*Texto apresentado*:
>>>>

Num
interlóquio com Marisa Pires, disse-me ela que só gostava de poemas
com rimas porque “a gente já ficava esperando com água na boca”
o que viria depois... e, tendo eu, para manter o papo, adotado a tese
contrária, acabamos ficando cada um com a sua opinião e também com
a do outro. O que está “absolutamente certo!” — como lá
diziam os antigos locutores.
Porque
na verdade esta vida só tem dois encantos: o previsto e o
imprevisto.
Um
exemplo da curtição do primeiro. Despertar e ficar um momento de
olhos fechados — sabendo que existe a luz. E no entanto verás, ao
abrir os olhos, que é como se fosse uma revelação... Quanto ao
imprevisto, pela sua própria natureza, é-me impossível sugerir-te
exemplos: deves tu mesmo procurá-los na memória.

<<<<

*Trechos dos dados*:
>>>>

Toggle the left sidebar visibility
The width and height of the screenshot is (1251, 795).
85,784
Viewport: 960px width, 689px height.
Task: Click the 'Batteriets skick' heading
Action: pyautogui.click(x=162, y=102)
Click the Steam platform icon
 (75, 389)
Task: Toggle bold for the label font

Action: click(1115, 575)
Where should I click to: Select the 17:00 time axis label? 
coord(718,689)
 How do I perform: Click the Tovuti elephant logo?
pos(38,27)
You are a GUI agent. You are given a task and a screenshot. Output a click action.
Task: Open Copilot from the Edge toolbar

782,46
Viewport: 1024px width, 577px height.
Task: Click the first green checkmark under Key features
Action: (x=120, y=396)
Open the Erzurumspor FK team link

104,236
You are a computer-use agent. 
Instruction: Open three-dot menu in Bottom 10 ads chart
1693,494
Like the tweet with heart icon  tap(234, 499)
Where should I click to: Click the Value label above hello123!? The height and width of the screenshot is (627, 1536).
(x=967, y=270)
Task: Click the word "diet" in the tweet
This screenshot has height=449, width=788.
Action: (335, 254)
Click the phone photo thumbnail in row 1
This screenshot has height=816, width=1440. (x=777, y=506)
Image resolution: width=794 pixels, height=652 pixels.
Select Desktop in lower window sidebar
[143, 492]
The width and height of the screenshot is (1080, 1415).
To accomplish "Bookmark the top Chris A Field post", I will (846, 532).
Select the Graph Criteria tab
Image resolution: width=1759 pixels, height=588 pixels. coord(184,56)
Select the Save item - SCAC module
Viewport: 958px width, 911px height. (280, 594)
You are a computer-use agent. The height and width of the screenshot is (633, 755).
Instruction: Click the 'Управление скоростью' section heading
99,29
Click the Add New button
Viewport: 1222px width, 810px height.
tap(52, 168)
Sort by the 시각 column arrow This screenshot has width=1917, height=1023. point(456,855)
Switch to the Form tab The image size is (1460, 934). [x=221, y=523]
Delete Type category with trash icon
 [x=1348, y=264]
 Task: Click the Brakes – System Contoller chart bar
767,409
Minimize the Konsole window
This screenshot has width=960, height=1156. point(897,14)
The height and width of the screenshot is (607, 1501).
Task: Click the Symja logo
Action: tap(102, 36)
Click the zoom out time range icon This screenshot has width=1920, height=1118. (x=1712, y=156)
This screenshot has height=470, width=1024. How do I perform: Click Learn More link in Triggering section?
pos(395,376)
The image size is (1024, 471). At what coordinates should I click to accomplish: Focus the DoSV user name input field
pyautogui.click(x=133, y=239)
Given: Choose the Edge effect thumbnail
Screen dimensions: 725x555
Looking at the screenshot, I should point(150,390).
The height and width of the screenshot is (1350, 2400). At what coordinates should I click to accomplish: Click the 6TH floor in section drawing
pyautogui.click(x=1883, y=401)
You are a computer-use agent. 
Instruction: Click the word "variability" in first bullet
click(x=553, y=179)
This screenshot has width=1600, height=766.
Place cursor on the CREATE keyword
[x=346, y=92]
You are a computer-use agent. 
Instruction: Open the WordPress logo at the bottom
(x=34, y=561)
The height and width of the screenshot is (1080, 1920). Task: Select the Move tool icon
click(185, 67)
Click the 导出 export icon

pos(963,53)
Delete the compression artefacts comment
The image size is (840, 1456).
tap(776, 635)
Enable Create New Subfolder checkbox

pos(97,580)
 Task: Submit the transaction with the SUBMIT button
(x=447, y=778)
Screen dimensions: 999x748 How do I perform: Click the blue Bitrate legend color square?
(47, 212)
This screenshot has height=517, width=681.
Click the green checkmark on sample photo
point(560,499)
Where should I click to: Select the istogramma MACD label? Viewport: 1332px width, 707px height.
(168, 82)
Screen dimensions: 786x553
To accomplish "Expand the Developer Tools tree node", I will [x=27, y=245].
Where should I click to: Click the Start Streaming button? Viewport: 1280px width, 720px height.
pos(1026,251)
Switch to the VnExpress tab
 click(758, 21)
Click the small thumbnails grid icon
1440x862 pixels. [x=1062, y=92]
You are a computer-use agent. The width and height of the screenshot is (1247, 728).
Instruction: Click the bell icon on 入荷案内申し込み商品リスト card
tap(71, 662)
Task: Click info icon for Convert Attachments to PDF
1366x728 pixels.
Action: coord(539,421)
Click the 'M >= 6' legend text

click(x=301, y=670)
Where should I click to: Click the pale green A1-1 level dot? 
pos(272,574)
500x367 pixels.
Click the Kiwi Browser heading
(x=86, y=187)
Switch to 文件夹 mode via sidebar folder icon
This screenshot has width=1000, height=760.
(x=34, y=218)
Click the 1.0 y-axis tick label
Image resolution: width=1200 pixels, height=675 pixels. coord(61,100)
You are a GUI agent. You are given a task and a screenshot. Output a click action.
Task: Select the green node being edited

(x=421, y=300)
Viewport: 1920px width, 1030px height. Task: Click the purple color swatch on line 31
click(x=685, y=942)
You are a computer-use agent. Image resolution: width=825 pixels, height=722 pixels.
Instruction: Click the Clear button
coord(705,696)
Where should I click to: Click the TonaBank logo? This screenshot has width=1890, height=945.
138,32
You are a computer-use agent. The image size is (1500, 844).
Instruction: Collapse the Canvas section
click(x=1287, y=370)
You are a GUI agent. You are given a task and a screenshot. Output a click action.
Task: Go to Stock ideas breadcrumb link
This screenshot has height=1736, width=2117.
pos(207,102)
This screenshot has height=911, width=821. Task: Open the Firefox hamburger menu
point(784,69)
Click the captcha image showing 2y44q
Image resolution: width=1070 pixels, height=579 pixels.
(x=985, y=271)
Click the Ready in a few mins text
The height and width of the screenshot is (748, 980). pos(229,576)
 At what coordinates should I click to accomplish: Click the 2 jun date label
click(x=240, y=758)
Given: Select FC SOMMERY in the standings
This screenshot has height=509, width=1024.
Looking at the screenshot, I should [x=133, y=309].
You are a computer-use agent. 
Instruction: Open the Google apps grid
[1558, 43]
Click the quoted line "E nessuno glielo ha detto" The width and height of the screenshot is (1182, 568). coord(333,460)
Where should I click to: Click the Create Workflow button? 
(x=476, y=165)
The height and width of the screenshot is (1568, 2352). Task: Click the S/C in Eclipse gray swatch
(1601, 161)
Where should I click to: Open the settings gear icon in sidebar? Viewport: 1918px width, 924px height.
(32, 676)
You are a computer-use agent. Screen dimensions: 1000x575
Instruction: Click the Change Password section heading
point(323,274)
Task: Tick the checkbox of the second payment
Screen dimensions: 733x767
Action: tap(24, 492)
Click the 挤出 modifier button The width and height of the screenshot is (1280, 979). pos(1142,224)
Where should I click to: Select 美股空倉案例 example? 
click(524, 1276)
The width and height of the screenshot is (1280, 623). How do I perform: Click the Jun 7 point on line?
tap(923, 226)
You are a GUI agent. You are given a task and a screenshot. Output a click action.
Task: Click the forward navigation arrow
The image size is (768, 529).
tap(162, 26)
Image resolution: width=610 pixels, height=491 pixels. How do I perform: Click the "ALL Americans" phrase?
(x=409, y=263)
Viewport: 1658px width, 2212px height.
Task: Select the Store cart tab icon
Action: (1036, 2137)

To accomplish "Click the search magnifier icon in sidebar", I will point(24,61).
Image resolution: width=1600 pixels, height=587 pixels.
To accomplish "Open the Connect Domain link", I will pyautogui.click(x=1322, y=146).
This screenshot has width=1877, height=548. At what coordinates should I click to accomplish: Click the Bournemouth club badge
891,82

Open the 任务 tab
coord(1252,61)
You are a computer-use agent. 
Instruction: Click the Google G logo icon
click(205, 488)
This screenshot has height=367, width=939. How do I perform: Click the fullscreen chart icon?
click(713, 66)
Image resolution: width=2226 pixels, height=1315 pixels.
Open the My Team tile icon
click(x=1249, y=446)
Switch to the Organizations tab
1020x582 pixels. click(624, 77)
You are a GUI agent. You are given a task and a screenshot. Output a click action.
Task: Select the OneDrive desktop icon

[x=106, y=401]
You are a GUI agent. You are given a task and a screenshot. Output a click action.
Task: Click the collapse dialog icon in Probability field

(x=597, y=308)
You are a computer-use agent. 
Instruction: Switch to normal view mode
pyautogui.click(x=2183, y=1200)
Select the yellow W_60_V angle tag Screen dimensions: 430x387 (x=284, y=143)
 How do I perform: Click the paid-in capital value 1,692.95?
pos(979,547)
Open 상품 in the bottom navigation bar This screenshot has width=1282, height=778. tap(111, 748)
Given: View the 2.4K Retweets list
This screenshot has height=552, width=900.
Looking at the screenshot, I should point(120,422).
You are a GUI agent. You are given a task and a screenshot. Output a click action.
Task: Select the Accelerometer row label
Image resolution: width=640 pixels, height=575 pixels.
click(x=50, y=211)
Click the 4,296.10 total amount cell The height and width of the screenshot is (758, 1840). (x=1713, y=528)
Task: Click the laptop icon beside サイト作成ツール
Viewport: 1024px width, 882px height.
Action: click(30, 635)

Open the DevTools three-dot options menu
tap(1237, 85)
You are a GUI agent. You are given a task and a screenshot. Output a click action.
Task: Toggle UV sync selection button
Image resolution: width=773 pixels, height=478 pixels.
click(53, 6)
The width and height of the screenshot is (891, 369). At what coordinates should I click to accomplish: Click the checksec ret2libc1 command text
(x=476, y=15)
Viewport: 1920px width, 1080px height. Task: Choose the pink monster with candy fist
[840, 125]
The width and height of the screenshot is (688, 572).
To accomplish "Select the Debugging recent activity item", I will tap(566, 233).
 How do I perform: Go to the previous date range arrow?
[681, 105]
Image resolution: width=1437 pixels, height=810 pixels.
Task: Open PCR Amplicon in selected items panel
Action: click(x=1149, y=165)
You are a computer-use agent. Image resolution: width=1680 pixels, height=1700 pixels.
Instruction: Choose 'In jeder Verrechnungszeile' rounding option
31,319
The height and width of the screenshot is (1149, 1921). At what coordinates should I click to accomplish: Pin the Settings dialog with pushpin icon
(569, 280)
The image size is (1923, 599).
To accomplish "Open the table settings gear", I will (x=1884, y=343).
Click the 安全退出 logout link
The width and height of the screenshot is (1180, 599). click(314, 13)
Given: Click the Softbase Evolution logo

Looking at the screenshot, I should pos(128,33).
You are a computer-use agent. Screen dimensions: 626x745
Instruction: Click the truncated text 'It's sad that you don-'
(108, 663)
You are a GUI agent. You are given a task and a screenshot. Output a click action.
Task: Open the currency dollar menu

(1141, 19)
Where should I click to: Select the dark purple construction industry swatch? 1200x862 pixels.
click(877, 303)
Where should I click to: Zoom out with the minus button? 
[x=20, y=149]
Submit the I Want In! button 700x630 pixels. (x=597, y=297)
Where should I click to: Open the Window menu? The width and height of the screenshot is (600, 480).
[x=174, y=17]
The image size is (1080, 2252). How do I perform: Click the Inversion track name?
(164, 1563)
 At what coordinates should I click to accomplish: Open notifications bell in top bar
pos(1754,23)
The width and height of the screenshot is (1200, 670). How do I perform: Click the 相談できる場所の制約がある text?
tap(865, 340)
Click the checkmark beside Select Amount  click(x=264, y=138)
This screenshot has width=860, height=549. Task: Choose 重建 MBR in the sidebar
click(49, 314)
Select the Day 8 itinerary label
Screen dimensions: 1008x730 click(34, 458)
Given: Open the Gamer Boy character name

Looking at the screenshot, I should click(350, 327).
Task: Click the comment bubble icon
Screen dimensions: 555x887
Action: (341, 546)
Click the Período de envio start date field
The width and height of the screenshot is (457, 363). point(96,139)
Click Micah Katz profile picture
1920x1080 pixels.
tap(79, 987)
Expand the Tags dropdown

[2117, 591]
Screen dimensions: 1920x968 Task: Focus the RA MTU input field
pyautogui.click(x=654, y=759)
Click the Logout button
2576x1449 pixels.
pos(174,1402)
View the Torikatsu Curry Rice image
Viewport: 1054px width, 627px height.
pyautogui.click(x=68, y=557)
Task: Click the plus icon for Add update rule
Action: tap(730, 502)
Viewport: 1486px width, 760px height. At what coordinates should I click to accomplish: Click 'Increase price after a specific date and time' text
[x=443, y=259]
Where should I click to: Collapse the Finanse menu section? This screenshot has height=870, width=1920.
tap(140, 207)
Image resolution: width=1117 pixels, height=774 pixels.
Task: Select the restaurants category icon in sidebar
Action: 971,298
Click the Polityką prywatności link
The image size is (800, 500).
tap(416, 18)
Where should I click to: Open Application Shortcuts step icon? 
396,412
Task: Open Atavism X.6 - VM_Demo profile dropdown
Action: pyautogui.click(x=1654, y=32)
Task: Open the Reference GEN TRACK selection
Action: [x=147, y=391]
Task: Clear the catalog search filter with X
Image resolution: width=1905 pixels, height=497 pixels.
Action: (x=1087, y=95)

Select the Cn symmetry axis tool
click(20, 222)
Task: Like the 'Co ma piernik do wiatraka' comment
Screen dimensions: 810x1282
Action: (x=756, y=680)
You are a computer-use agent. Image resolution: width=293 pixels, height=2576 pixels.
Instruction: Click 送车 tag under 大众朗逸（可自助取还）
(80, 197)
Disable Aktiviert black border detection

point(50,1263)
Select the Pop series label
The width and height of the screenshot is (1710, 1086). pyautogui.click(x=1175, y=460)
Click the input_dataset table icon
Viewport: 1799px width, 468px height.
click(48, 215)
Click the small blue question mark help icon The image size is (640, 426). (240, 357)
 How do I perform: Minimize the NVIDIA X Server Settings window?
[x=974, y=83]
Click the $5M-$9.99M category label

<<<<

*Instrução dada 1*: Liste todas as formas do verbo "ficar" que aparecem no texto sobre o previsto e o imprevisto, na ordem em que surgem.
*Instrução dada 2*: Prossiga o texto sobre o previsto e o imprevisto a partir da sua última frase.

*Resposta escrita 1*: ficava, ficando, ficar

*Resposta escrita 2*:
Mas
ouso afirmar que, mesmo para o poeta que está fazendo um poema
rimado, a rima ainda é ou pode ser um imprevisto. Com exceção
desses que rimam “Meu Deus!” com “os olhos teus”. Sim! os
olhos teus — coisa esta que ninguém diz no pleno uso de suas
faculdades, mas tão encontradiça nas modinhas, inclusive as do
grande Catulo, o da paixão brasileira.
Ora,
voltando às revelações da rima, me lembro de que, ao ler pela
primeira vez a Balada dos enforcados de François Víllon, e
ao notar que a rima seria do princípio ao fim em “oudre” —
rima rara em francês — e que aparentemente só lhe faltava o verbo
“coudre”, senti um mal-estar, mas o poeta saiu do aperto dizendo
que os enforcados, expostos ao ar e às bicadas dos pássaros,
estavam “tout bécquetés comme des dés à coudre” — isto é,
picotados como dedais.
E
eis como um poeta da sua alta laia nos dá uma verdadeira surpresa
com uma rima para lá de esperada.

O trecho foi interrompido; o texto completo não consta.